Task objective — Below are the records. Restate word for word every line from the one that contains "Open Lightroom in the dock" through the final line, both included.

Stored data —
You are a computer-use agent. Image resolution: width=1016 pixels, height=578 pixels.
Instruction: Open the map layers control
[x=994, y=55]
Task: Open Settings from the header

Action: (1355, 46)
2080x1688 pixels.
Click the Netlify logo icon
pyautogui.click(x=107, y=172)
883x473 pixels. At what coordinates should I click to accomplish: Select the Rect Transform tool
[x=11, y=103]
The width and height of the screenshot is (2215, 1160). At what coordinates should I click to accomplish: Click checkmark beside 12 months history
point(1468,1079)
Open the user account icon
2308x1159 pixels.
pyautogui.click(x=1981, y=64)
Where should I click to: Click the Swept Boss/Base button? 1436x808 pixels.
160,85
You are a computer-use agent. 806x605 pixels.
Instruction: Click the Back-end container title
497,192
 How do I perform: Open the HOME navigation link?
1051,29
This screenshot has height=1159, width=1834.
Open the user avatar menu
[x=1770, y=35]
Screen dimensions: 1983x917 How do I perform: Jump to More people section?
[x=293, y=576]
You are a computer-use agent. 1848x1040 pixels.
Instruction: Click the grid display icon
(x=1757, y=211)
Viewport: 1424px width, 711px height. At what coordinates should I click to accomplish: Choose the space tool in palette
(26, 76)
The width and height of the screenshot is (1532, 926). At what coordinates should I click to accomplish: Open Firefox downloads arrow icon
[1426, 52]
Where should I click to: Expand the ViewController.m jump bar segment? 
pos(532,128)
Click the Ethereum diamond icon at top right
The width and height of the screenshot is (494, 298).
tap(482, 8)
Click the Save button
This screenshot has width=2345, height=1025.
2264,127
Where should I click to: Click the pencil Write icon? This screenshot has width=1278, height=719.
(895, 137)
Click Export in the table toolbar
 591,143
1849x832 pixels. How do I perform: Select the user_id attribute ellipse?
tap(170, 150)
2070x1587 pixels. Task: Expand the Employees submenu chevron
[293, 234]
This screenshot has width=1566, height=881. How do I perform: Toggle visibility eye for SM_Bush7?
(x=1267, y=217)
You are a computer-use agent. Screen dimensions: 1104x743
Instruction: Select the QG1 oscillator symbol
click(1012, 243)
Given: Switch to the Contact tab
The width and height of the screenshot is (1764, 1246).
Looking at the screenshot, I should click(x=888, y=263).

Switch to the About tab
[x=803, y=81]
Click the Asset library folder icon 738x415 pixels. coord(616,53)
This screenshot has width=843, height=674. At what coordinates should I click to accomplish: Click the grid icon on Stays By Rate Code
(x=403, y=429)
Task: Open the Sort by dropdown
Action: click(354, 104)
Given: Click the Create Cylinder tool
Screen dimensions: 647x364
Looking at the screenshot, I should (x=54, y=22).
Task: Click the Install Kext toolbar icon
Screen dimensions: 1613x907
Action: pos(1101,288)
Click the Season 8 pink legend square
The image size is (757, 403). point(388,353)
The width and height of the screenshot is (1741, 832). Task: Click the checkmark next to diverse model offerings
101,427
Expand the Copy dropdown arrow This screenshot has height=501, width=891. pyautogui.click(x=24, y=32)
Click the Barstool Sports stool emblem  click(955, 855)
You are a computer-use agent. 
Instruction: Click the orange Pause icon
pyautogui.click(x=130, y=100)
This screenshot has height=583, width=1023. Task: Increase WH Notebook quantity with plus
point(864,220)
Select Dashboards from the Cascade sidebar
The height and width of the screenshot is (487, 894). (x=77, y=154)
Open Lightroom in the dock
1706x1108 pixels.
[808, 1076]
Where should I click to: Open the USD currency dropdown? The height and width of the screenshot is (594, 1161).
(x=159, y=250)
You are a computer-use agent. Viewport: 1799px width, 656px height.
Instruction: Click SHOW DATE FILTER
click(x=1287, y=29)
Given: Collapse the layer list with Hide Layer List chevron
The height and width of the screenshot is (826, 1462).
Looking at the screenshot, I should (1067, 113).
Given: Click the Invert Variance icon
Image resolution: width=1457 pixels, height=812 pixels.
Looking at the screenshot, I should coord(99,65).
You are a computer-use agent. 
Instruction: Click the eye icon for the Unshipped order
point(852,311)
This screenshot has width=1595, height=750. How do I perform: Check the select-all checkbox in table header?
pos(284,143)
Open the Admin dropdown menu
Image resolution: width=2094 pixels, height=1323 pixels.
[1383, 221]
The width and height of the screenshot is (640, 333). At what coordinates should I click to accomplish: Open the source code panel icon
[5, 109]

Result —
Open Lightroom in the dock
1706x1108 pixels.
[808, 1076]
Where should I click to: Open the USD currency dropdown? The height and width of the screenshot is (594, 1161).
(x=159, y=250)
You are a computer-use agent. Viewport: 1799px width, 656px height.
Instruction: Click SHOW DATE FILTER
click(x=1287, y=29)
Given: Collapse the layer list with Hide Layer List chevron
The height and width of the screenshot is (826, 1462).
Looking at the screenshot, I should (1067, 113).
Given: Click the Invert Variance icon
Image resolution: width=1457 pixels, height=812 pixels.
Looking at the screenshot, I should coord(99,65).
You are a computer-use agent. 
Instruction: Click the eye icon for the Unshipped order
point(852,311)
This screenshot has width=1595, height=750. How do I perform: Check the select-all checkbox in table header?
pos(284,143)
Open the Admin dropdown menu
Image resolution: width=2094 pixels, height=1323 pixels.
[1383, 221]
The width and height of the screenshot is (640, 333). At what coordinates should I click to accomplish: Open the source code panel icon
[5, 109]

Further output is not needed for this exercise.